The dictionary of parameters is saved as self.param_dict for the class object. It can be easily accessed by:

>>> catl_obj.param_dict # doctest: +SKIP

Or, it can also be accessed as:

>>> catl_obj.get_params_dict() # doctest: +SKIP

For example, in order to print out the list of input parameters, one can do the following:

>>> param_dict = catl_obj.param_dict # doctest: +SKIP
>>> param_dict # doctest: +SKIP
{'catl_kind': 'mocks',
 'hod_n': 0,
 'halotype': 'fof',
 'clf_method': 1,
 'clf_seed': 3,
 'dv': 1.0,
 'sigma_clf_c': 0.1417,
 'sample': '19',
 'type_am': 'mr',
 'cosmo_choice': 'LasDamas',
 'perf_opt': False,
 'remove_files': False,
 'environ_name': 'sdss_catl_path',
 'sample_Mr': 'Mr19',
 'sample_s': '19'}

This dictionary can now be used in other parts of one’s analysis, or as a reference of the parameters used.

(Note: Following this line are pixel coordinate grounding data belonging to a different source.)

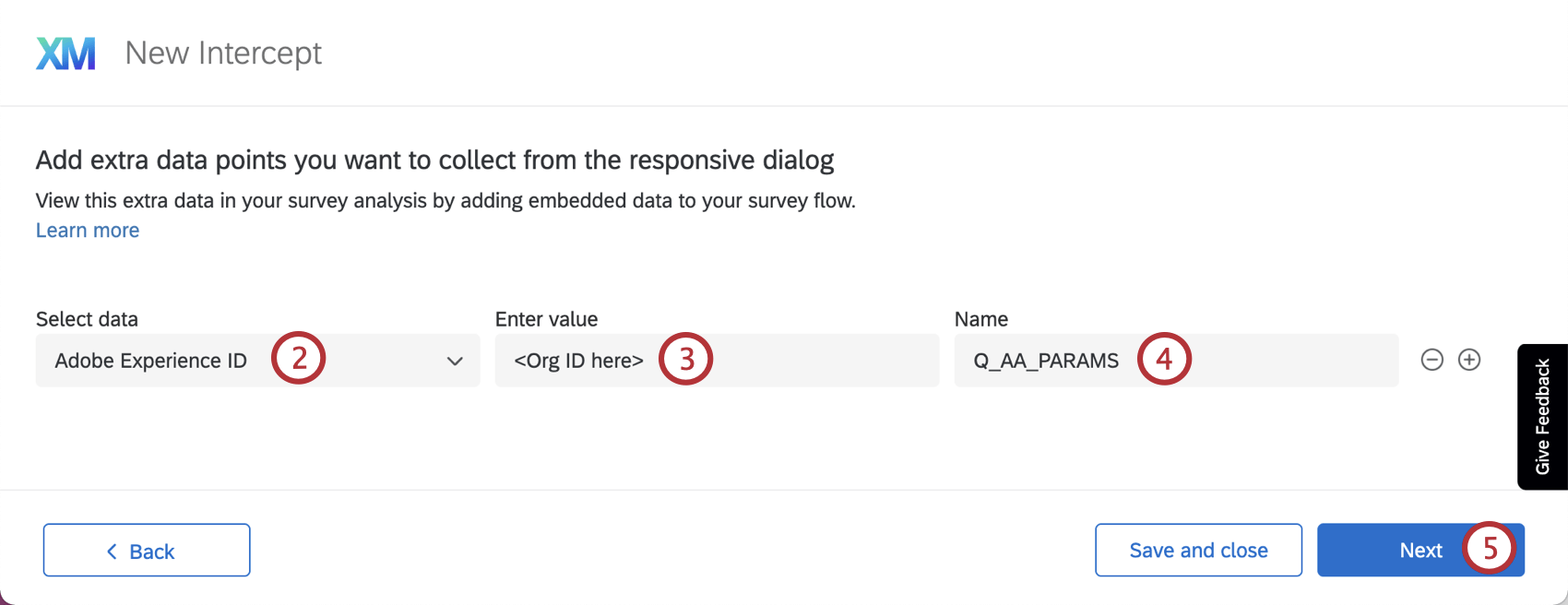Collapse the data type selector dropdown

coord(454,361)
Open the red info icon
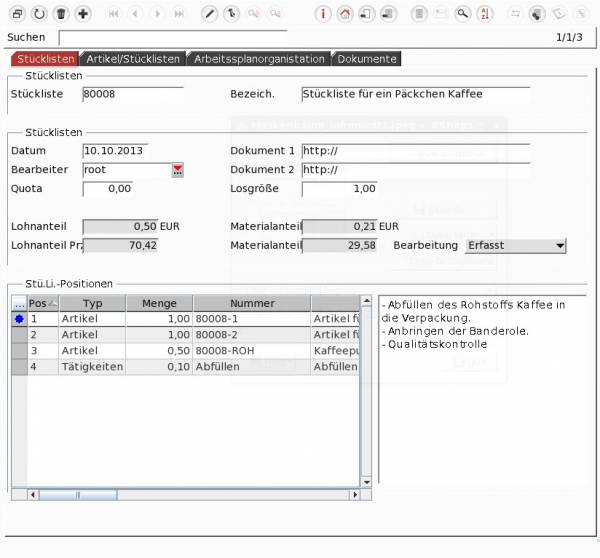This screenshot has height=558, width=600. (322, 14)
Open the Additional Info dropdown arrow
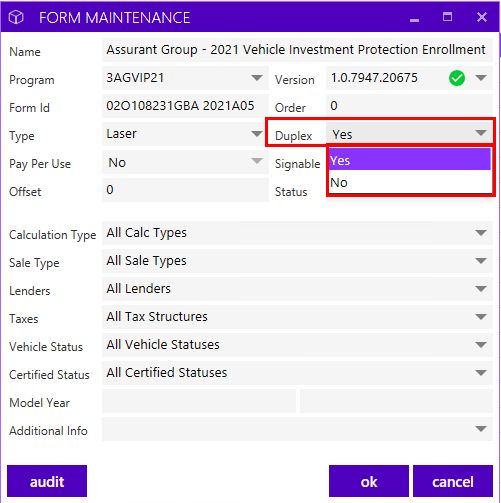This screenshot has height=503, width=501. [x=481, y=429]

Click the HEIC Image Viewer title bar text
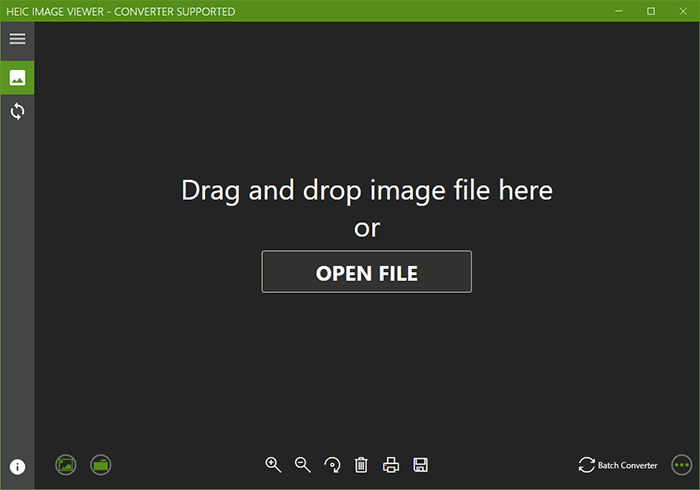pyautogui.click(x=120, y=12)
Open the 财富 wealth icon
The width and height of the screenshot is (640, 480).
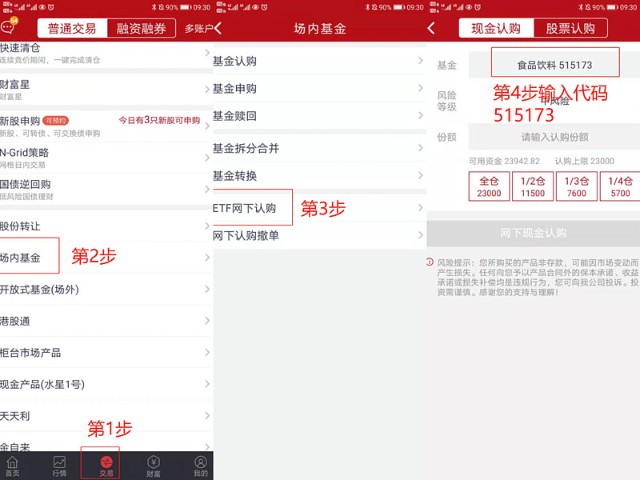click(x=153, y=466)
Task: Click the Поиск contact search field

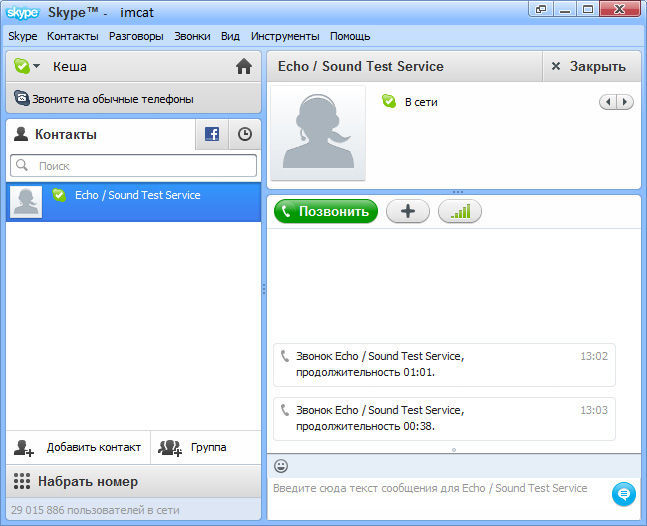Action: [134, 166]
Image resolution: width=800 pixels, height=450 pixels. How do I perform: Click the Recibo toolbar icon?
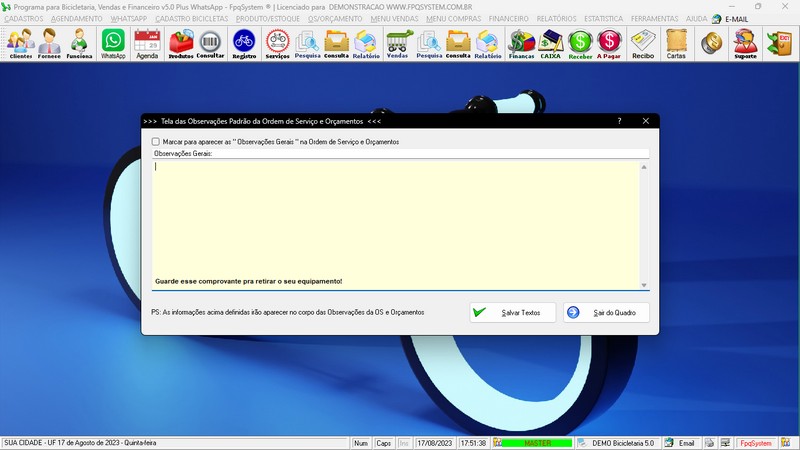pos(643,43)
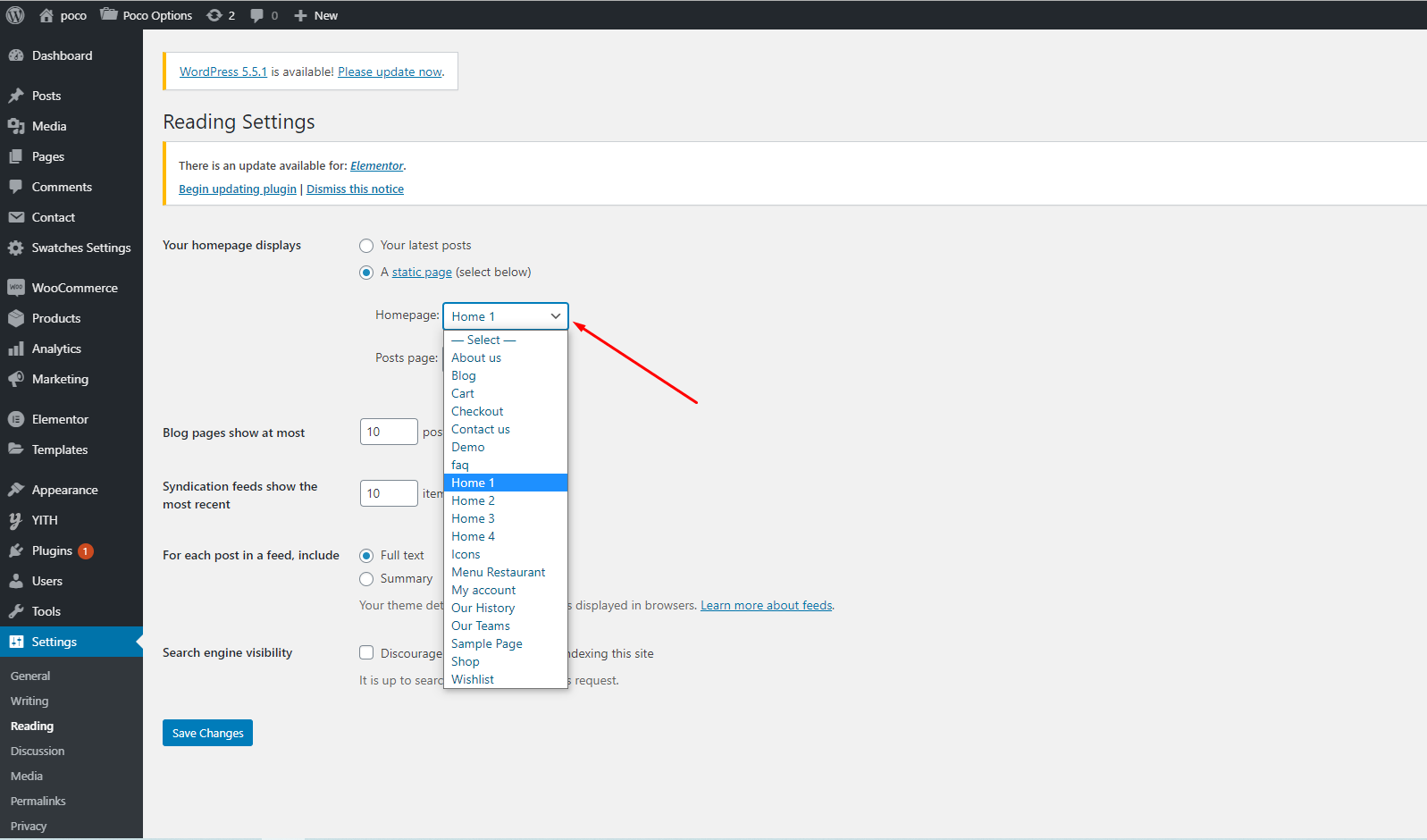Click the WooCommerce icon in sidebar
Image resolution: width=1427 pixels, height=840 pixels.
pos(16,288)
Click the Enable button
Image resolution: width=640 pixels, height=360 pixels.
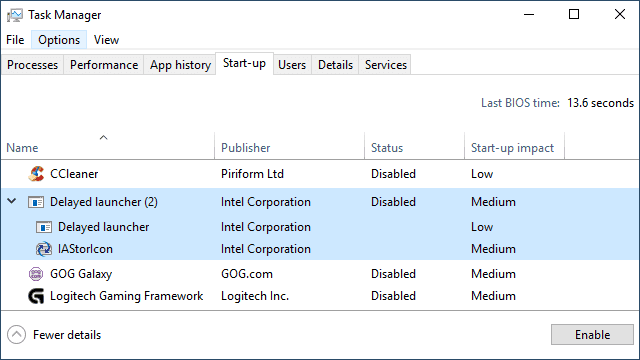click(x=592, y=335)
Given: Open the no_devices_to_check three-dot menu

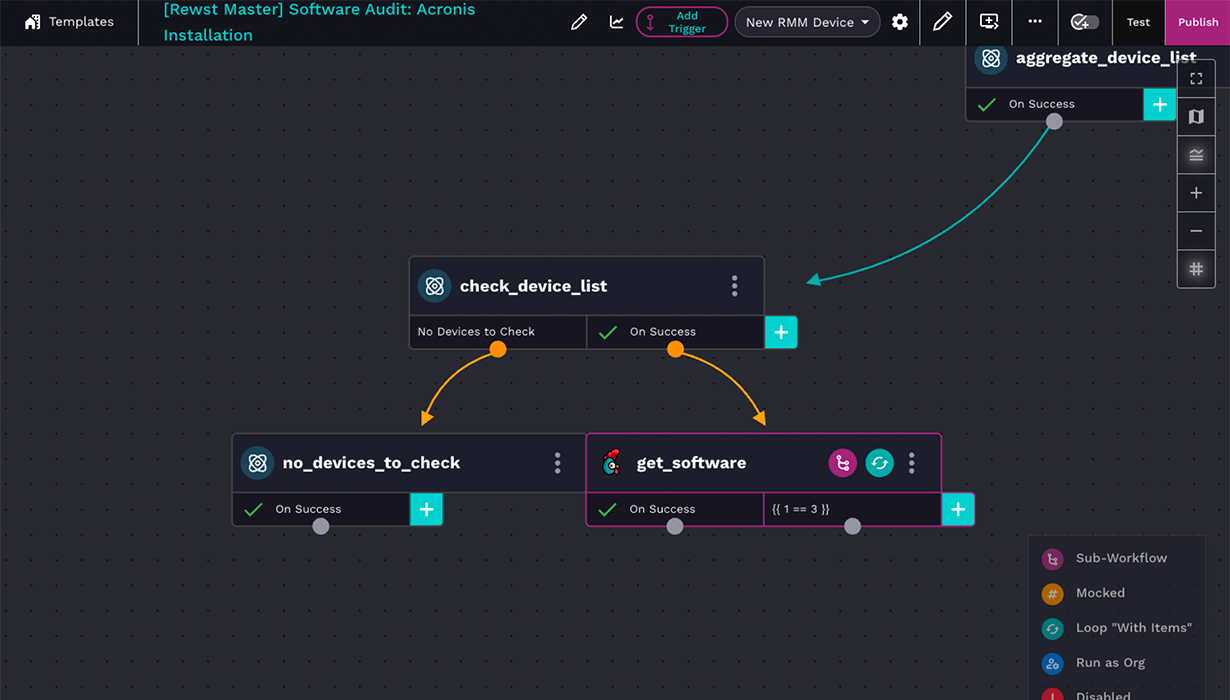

main_dir()[source] [edit on github]

Path to the main directory, in which all catalogues are stored. This directory depends on your installation of SDSS_Catl_Utils and on your current working space.

Returns:
main_dirpath : str

Path to the main directory, in which all catalogues are stored. It uses the environment variable environ_name from the class.

Examples

The main directory of the catalogues can be easily accessed after having created an object for the combination of input parameters for the catalogues.

>>> from sdss_catl_utils.models.catl_models import CatlUtils
>>> catl_params_dict = {'catl_kind': 'mocks', 'clf_seed': 3} # Catalogue parameters
>>> catl_obj = CatlUtils(**catl_params_dict) # Initialing object

One can access the directory, under which the galaxy- and group-catalogues are saved, by typing:

>>> catl_obj.main_dir() # doctest: +SKIP

This will return the path of the directory.